--- START ---

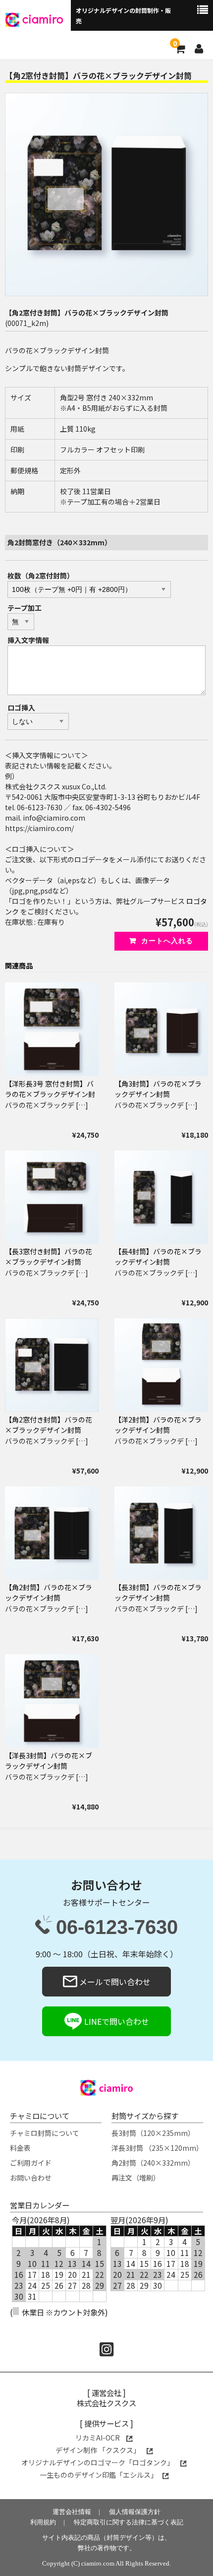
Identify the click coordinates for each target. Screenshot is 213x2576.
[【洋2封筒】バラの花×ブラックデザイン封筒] (161, 1365)
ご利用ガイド (31, 2163)
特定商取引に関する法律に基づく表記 (128, 2522)
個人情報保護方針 (134, 2511)
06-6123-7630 (117, 1927)
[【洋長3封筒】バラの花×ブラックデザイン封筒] (52, 1701)
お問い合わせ (31, 2178)
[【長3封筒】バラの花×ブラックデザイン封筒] (161, 1533)
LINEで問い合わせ (115, 2021)
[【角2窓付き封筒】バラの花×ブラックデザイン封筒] (52, 1365)
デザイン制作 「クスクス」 (98, 2450)
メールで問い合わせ (114, 1982)
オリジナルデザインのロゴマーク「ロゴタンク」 (98, 2462)
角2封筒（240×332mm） (153, 2163)
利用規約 (43, 2522)
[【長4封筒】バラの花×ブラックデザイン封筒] (161, 1197)
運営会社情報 (72, 2511)
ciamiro (42, 18)
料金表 (20, 2148)
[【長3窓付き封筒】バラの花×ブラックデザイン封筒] (52, 1197)
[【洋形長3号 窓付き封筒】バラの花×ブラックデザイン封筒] (52, 1029)
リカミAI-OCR (98, 2438)
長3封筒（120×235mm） (153, 2133)
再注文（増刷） (135, 2178)
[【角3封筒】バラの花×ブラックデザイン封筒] (161, 1029)
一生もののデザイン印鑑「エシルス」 (99, 2475)
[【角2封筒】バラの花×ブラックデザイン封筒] (52, 1533)
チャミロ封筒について (44, 2133)
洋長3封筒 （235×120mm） (157, 2148)
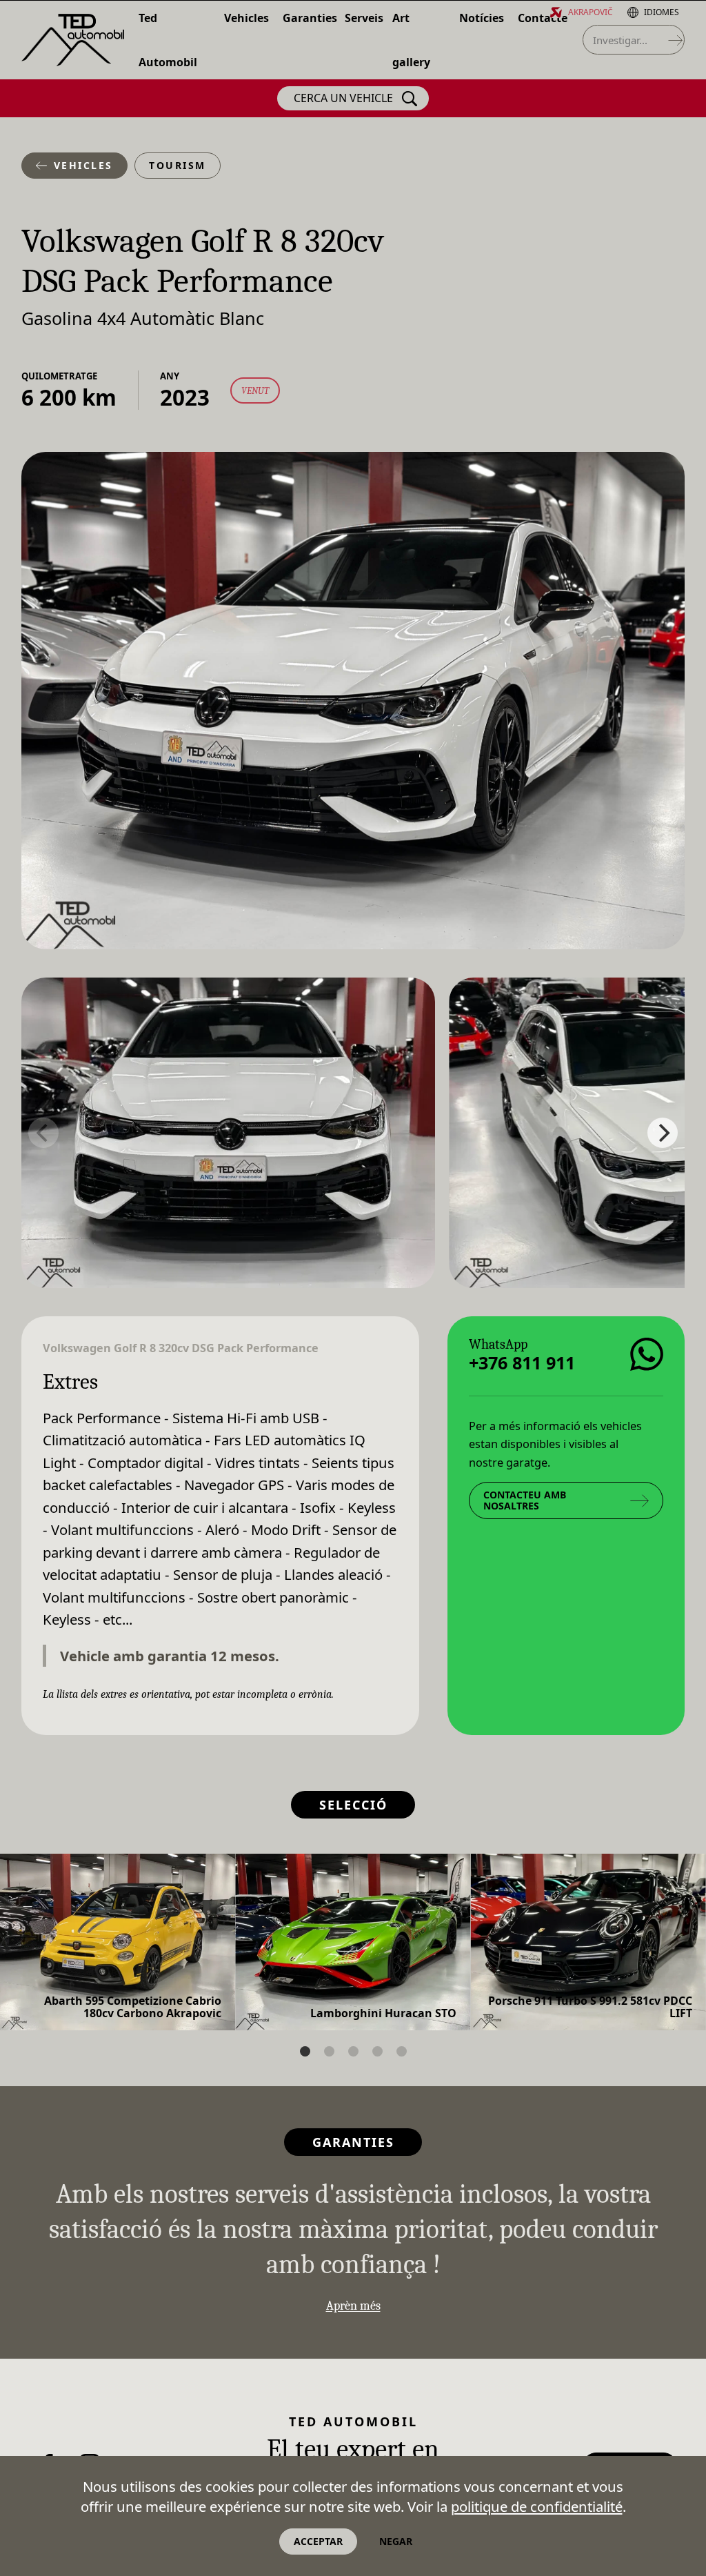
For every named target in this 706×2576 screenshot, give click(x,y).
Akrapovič (590, 12)
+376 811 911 (522, 1362)
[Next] (662, 1133)
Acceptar (318, 2541)
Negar (395, 2541)
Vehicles (83, 165)
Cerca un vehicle (343, 98)
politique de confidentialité (537, 2506)
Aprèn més (353, 2306)
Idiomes (661, 12)
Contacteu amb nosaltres (524, 1500)
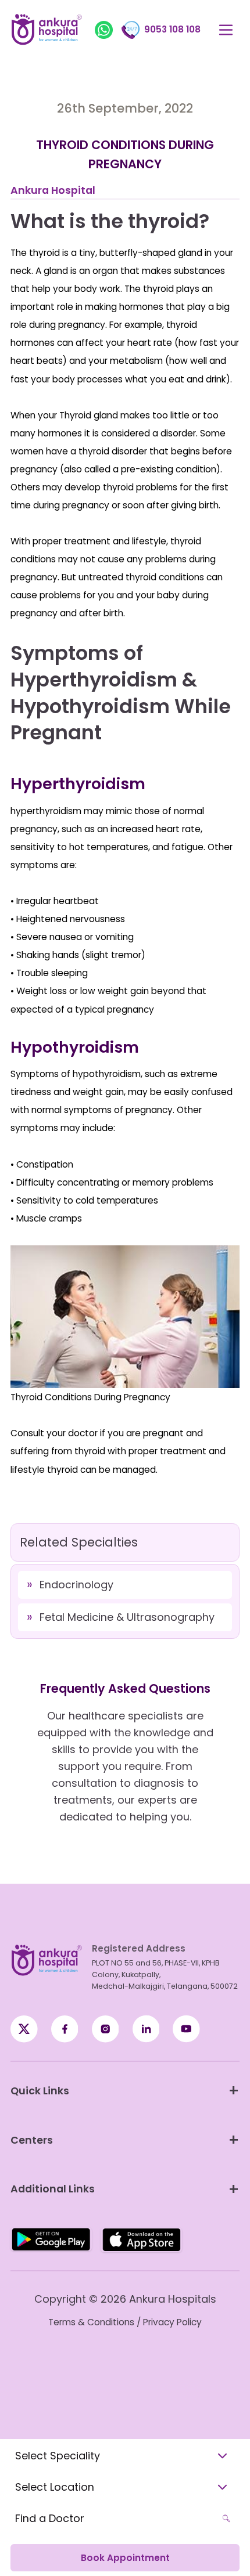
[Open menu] (226, 30)
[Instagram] (105, 2029)
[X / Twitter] (64, 2029)
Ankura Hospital (52, 190)
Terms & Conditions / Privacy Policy (125, 2322)
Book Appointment (125, 2558)
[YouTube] (186, 2029)
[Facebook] (24, 2029)
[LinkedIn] (146, 2029)
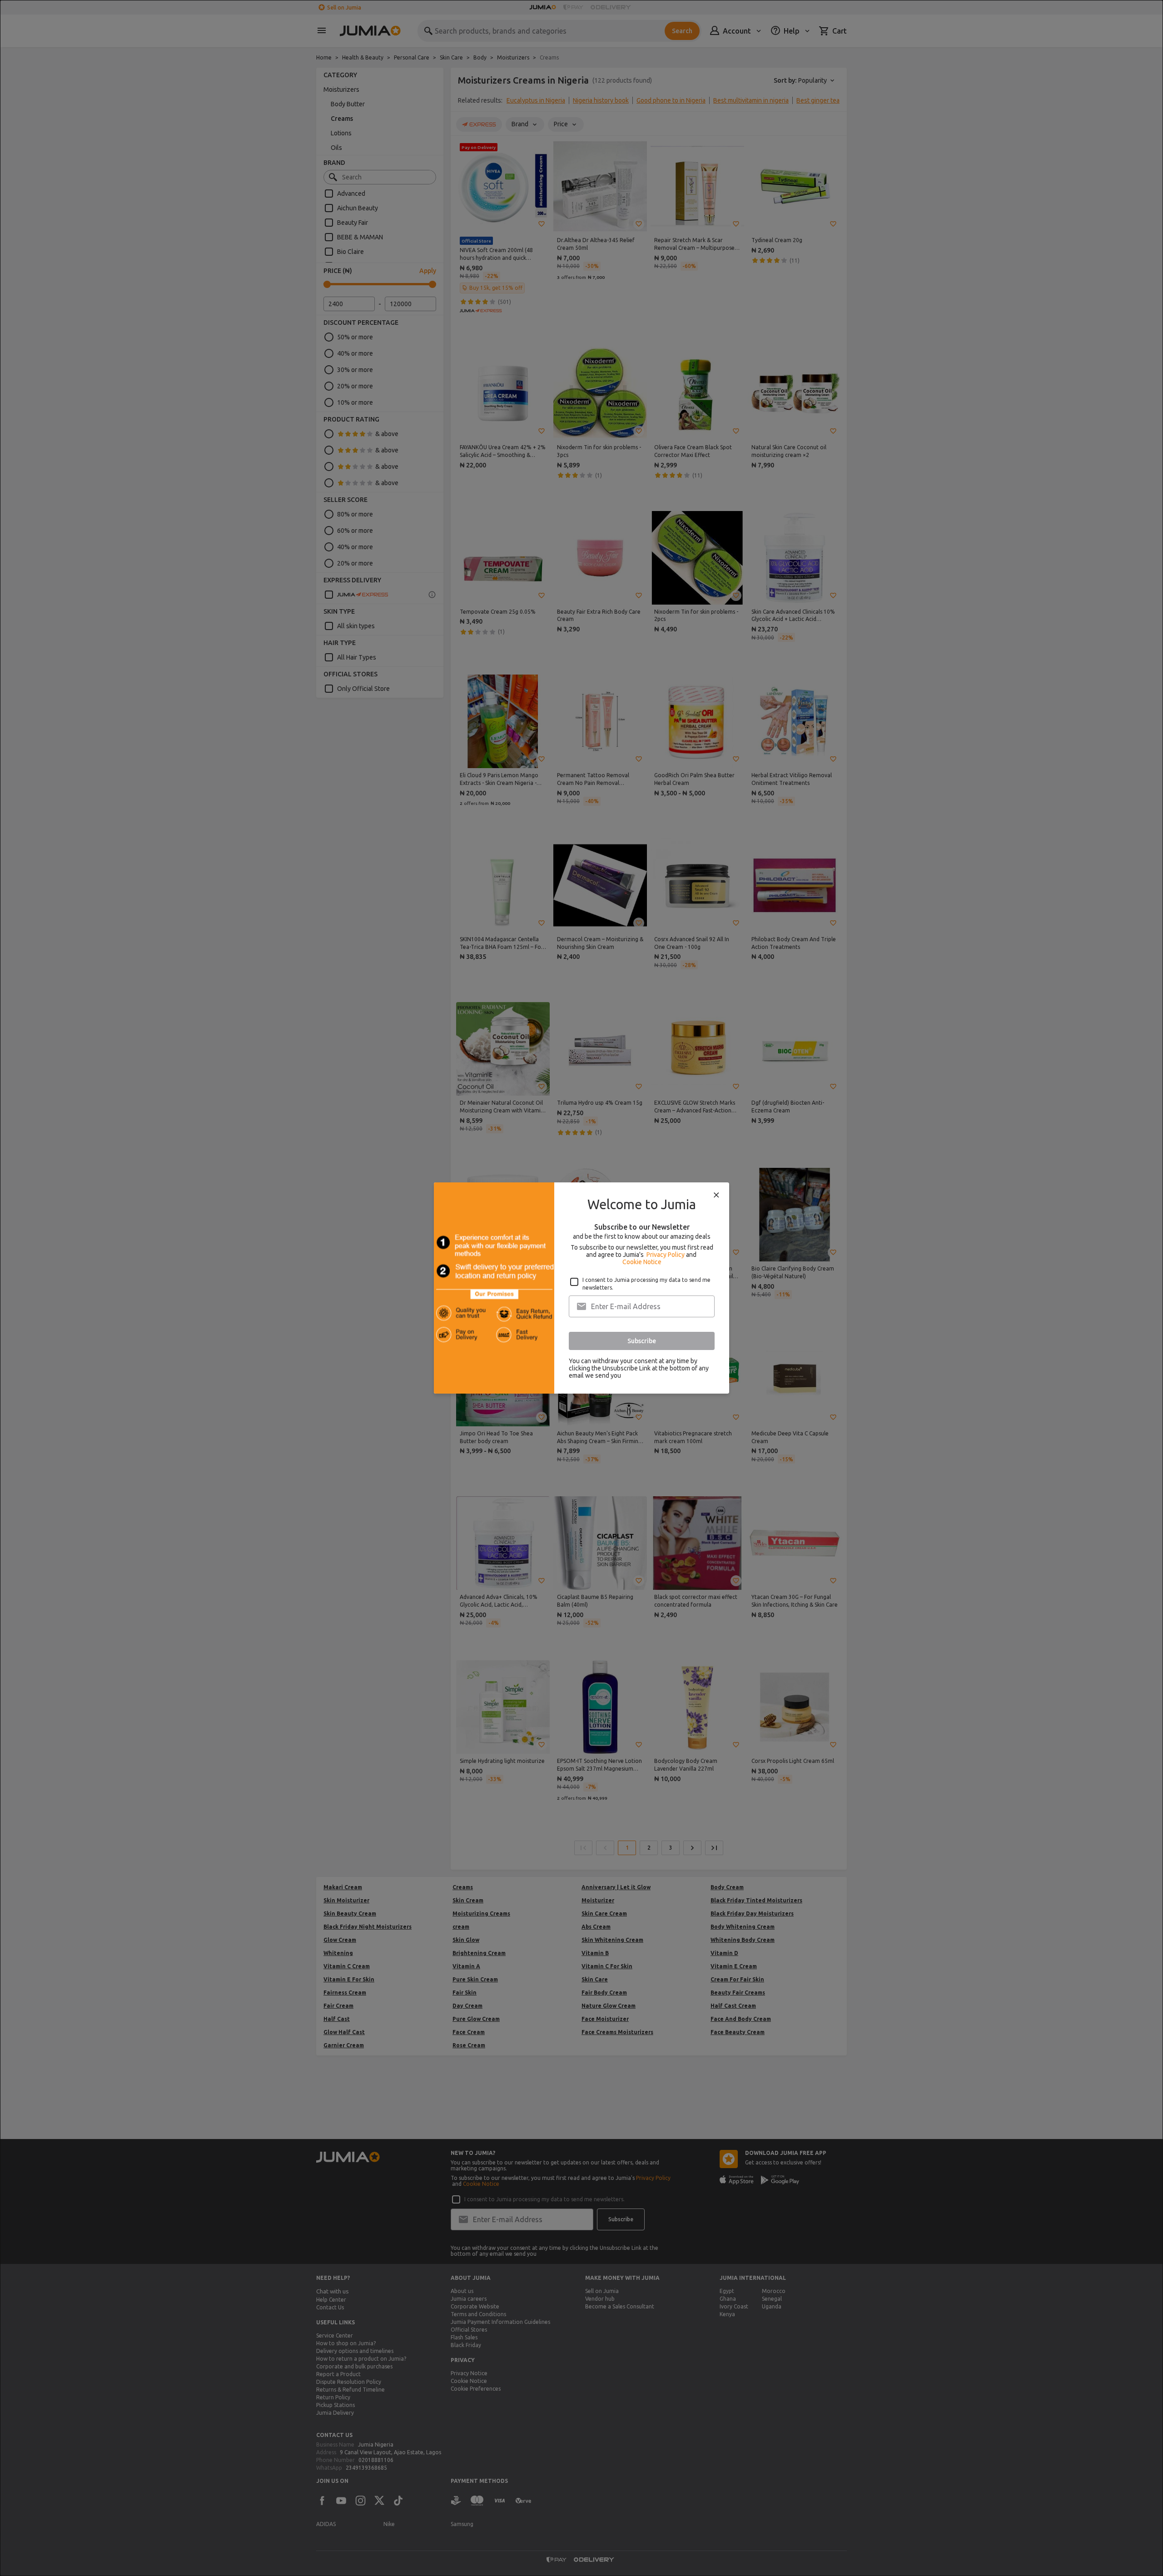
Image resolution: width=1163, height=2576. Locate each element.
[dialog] (581, 1288)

--- END ---

> [TASK TO CARRY OUT]
Return the complete material exactly as it appears, without images.

> [FINAL ANSWER]
Identify the click coordinates for each target. Screenshot is 213x2576.
[【洋2封筒】バラの花×ブラックデザイン封筒] (161, 1365)
ご利用ガイド (31, 2163)
特定商取引に関する法律に基づく表記 (128, 2522)
個人情報保護方針 (134, 2511)
06-6123-7630 (117, 1927)
[【洋長3封筒】バラの花×ブラックデザイン封筒] (52, 1701)
お問い合わせ (31, 2178)
[【長3封筒】バラの花×ブラックデザイン封筒] (161, 1533)
LINEで問い合わせ (115, 2021)
[【角2窓付き封筒】バラの花×ブラックデザイン封筒] (52, 1365)
デザイン制作 「クスクス」 (98, 2450)
メールで問い合わせ (114, 1982)
オリジナルデザインのロゴマーク「ロゴタンク」 (98, 2462)
角2封筒（240×332mm） (153, 2163)
利用規約 (43, 2522)
[【長4封筒】バラの花×ブラックデザイン封筒] (161, 1197)
運営会社情報 (72, 2511)
ciamiro (42, 18)
料金表 (20, 2148)
[【長3窓付き封筒】バラの花×ブラックデザイン封筒] (52, 1197)
[【洋形長3号 窓付き封筒】バラの花×ブラックデザイン封筒] (52, 1029)
リカミAI-OCR (98, 2438)
長3封筒（120×235mm） (153, 2133)
再注文（増刷） (135, 2178)
[【角3封筒】バラの花×ブラックデザイン封筒] (161, 1029)
一生もののデザイン印鑑「エシルス」 (99, 2475)
[【角2封筒】バラの花×ブラックデザイン封筒] (52, 1533)
チャミロ封筒について (44, 2133)
洋長3封筒 （235×120mm） (157, 2148)
For every named target in this 706×2576 screenshot, give click(x,y).
Akrapovič (590, 12)
+376 811 911 (522, 1362)
[Next] (662, 1133)
Acceptar (318, 2541)
Negar (395, 2541)
Vehicles (83, 165)
Cerca un vehicle (343, 98)
politique de confidentialité (537, 2506)
Aprèn més (353, 2306)
Idiomes (661, 12)
Contacteu amb nosaltres (524, 1500)
[Open menu] (226, 30)
[Instagram] (105, 2029)
[X / Twitter] (64, 2029)
Ankura Hospital (52, 190)
Terms & Conditions / Privacy Policy (125, 2322)
Book Appointment (125, 2558)
[YouTube] (186, 2029)
[Facebook] (24, 2029)
[LinkedIn] (146, 2029)
Image resolution: width=1163, height=2576. Locate each element.
[dialog] (581, 1288)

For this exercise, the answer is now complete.